Requirements :: Rewrite the entries starting at the first one and ending at the line containing "will (235, 125).", swapping "Calculator" for "Notepad" and leaving everything else unchanged.

Dataset items ::
..............................

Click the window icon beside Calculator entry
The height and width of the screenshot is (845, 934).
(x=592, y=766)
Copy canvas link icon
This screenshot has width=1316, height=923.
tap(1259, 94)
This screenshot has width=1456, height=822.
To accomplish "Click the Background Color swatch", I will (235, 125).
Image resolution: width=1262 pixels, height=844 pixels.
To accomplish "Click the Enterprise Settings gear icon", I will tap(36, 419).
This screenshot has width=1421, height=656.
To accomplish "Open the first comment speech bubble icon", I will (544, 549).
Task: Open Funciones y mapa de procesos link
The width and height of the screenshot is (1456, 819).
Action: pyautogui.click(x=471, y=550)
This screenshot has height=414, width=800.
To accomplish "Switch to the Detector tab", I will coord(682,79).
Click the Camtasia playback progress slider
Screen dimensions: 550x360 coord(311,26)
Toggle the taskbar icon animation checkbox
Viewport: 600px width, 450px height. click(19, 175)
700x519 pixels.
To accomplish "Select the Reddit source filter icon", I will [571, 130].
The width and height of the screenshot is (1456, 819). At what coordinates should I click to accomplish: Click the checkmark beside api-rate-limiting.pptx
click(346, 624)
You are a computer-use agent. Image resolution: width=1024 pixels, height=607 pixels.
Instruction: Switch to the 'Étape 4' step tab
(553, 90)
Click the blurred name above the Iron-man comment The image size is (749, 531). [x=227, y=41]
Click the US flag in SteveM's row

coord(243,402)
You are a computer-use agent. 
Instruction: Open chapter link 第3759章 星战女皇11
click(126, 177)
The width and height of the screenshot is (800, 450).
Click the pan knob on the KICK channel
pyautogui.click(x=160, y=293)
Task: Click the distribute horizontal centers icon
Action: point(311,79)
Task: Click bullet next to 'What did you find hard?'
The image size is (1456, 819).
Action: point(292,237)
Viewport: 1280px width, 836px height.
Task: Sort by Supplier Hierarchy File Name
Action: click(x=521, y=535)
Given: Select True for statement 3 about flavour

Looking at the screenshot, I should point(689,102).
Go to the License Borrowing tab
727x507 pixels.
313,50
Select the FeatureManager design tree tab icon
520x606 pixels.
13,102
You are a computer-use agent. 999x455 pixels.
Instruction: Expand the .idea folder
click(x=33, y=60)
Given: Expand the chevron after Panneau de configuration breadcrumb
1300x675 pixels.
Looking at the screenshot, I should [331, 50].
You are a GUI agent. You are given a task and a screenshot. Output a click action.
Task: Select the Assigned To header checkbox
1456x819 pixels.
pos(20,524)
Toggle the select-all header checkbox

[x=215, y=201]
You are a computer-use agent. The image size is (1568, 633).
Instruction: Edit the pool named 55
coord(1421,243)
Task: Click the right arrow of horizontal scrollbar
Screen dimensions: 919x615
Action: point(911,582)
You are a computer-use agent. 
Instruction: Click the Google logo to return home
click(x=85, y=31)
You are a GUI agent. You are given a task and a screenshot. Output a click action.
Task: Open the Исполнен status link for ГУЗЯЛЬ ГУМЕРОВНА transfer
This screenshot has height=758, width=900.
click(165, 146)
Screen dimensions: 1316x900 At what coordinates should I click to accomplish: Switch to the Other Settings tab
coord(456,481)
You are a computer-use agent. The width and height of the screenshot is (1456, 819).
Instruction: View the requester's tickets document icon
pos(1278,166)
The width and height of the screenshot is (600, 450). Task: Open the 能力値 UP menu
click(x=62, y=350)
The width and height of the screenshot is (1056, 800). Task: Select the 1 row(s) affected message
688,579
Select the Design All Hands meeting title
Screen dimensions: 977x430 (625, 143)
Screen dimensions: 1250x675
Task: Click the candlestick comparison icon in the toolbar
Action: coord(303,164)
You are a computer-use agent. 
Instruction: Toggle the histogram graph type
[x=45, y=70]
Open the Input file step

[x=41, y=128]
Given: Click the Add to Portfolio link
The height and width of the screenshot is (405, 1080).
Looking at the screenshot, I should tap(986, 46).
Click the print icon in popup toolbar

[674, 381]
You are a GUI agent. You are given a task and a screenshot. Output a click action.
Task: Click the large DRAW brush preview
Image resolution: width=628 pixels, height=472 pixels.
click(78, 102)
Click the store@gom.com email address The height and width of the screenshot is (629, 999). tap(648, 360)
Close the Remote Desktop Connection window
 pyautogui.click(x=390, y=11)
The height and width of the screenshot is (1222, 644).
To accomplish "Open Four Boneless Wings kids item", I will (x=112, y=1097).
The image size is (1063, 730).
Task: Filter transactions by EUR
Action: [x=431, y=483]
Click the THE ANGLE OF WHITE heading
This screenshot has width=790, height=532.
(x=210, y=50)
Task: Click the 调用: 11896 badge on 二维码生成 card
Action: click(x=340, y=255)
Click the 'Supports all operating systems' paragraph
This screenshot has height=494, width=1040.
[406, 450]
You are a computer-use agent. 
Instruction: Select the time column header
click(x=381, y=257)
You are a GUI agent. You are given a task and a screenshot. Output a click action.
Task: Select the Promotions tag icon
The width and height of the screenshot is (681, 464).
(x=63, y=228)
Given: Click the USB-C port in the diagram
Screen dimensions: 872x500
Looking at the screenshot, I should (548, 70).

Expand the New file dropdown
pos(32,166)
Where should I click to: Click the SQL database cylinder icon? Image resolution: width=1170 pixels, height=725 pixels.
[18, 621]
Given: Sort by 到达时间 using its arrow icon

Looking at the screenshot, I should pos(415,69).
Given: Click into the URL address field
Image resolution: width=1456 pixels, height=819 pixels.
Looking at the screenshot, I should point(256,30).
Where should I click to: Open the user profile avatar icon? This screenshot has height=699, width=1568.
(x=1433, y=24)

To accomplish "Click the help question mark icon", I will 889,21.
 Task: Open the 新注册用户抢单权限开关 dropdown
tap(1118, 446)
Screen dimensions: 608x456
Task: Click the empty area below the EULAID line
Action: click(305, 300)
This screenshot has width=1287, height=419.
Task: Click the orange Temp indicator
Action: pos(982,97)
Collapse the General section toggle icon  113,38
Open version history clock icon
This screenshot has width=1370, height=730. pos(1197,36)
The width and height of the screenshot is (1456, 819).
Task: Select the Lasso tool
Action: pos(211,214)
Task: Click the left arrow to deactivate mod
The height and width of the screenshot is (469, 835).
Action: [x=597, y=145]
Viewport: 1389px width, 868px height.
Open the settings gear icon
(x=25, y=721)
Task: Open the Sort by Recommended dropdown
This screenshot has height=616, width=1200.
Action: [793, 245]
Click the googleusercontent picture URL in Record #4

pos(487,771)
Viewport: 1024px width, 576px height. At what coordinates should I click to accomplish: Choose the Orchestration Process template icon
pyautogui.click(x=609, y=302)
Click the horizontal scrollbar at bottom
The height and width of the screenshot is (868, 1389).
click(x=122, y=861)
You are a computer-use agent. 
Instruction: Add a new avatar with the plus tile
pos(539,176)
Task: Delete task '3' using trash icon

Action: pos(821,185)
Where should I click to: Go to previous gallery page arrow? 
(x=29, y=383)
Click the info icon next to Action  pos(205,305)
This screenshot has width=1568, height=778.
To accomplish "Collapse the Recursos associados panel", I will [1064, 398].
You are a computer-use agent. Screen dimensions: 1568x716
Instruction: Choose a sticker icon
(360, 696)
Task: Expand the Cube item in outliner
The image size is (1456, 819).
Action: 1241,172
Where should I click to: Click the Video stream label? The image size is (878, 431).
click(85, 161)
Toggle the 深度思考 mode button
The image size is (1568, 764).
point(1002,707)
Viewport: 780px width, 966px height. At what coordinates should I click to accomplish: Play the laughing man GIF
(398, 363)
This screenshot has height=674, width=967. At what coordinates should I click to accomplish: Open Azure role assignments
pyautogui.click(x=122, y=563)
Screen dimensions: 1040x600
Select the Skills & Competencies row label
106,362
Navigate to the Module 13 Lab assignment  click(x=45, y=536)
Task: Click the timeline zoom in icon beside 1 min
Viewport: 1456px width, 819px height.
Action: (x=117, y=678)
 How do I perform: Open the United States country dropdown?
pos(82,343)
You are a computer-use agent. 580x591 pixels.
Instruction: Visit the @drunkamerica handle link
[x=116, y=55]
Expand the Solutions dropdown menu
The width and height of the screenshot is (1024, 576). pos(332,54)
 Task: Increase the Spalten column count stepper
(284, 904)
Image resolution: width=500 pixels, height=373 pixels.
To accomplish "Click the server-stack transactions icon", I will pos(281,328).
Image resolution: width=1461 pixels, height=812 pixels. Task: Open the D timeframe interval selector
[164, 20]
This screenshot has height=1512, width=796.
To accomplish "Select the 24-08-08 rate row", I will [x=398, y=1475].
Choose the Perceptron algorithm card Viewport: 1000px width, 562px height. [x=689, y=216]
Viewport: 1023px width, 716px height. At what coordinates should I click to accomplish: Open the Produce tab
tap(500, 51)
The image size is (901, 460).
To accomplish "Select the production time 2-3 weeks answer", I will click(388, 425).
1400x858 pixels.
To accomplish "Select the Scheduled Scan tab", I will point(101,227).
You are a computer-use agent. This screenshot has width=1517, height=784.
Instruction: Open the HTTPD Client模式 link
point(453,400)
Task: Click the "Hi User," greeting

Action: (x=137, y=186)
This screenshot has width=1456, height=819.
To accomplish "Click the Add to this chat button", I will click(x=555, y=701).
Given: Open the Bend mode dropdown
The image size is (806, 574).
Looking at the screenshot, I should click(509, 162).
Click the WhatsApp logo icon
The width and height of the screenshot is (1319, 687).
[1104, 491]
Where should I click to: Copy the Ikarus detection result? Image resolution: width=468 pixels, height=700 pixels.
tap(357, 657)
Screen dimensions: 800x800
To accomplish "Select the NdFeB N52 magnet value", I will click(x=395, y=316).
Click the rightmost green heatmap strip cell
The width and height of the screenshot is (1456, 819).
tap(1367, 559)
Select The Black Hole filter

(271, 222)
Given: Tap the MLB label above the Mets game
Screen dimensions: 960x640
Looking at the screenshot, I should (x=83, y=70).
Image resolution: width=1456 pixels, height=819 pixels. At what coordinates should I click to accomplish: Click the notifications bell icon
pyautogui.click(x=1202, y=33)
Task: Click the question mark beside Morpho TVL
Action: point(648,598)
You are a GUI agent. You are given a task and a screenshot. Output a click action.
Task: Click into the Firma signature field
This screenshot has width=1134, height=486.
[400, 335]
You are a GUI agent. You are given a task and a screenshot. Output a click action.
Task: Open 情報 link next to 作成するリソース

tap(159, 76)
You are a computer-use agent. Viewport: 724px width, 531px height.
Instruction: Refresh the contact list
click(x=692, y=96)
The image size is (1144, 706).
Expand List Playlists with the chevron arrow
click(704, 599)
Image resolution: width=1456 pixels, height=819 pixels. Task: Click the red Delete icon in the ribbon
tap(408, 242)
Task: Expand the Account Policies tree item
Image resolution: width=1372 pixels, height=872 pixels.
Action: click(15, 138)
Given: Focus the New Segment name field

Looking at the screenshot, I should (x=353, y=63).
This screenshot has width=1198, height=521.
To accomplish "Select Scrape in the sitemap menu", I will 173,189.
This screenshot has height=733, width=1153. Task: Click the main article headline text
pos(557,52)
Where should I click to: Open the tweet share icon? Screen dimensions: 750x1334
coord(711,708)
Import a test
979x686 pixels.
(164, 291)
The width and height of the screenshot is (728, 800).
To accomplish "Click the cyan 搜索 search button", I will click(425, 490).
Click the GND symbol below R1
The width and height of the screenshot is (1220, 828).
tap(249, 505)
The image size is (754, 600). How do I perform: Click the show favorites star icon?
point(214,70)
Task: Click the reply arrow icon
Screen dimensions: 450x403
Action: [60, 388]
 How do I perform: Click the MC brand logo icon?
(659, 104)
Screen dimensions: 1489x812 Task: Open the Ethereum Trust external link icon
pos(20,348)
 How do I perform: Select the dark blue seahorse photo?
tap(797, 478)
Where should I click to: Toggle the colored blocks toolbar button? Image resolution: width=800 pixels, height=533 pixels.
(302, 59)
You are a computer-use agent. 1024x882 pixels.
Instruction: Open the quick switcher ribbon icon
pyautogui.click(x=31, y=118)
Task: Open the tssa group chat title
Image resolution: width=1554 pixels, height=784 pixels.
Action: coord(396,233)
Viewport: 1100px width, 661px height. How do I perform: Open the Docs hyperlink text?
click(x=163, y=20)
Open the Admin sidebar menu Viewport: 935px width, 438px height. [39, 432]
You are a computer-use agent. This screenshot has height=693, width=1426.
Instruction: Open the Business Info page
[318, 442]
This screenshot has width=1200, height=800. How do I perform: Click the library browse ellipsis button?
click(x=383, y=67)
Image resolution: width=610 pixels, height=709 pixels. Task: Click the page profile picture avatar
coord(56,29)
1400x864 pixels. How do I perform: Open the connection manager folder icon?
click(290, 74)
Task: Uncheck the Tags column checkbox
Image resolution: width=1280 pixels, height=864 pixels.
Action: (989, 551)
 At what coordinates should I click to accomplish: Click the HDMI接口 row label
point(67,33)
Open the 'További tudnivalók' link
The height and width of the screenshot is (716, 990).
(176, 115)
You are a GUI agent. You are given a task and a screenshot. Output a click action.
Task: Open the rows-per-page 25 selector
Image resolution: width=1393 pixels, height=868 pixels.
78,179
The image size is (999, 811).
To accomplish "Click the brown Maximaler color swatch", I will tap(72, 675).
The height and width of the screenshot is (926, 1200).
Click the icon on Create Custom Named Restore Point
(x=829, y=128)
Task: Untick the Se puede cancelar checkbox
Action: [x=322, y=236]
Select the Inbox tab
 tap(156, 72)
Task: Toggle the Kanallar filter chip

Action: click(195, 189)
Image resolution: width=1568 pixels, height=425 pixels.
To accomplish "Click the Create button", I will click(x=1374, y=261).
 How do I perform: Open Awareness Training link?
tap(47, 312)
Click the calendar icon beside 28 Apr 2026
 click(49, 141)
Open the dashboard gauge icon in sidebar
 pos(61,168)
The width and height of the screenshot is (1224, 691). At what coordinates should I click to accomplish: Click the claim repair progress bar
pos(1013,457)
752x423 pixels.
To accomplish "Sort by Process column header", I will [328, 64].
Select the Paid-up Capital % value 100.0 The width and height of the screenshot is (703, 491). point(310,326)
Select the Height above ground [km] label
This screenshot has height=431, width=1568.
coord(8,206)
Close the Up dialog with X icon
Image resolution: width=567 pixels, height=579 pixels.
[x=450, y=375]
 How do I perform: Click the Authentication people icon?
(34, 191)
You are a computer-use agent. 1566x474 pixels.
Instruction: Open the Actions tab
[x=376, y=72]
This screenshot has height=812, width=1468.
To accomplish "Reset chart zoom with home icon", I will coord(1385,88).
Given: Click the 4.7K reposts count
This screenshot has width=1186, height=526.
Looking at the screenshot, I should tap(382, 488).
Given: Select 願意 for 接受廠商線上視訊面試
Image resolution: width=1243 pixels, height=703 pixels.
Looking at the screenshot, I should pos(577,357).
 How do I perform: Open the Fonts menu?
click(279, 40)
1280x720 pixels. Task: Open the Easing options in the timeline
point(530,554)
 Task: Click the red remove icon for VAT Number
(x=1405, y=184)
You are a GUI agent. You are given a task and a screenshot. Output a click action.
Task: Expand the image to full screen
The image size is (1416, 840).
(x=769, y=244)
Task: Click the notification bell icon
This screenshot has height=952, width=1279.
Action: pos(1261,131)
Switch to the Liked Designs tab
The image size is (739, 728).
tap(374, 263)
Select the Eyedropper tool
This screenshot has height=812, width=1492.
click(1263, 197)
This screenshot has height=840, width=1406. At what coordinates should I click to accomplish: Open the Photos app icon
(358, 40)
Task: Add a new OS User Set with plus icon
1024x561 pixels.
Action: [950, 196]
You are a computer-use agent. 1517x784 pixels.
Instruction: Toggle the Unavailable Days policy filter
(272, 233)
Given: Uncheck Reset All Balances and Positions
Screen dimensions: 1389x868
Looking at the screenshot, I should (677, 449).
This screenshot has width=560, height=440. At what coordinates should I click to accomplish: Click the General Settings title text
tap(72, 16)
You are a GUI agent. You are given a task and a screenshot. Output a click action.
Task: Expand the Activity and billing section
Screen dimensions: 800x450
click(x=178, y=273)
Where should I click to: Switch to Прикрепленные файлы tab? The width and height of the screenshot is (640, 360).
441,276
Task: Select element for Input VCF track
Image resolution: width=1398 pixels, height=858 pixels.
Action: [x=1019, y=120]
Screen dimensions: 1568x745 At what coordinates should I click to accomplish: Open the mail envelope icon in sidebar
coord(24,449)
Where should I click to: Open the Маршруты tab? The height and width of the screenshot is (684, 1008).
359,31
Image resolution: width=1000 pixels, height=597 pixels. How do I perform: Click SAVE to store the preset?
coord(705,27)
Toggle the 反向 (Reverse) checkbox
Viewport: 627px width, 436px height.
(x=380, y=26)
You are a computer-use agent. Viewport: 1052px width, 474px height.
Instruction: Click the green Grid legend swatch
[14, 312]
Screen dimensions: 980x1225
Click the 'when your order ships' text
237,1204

..............................

Correct result ::
Click the window icon beside Notepad entry
The height and width of the screenshot is (845, 934).
(x=592, y=766)
Copy canvas link icon
This screenshot has width=1316, height=923.
tap(1259, 94)
This screenshot has width=1456, height=822.
To accomplish "Click the Background Color swatch", I will (235, 125).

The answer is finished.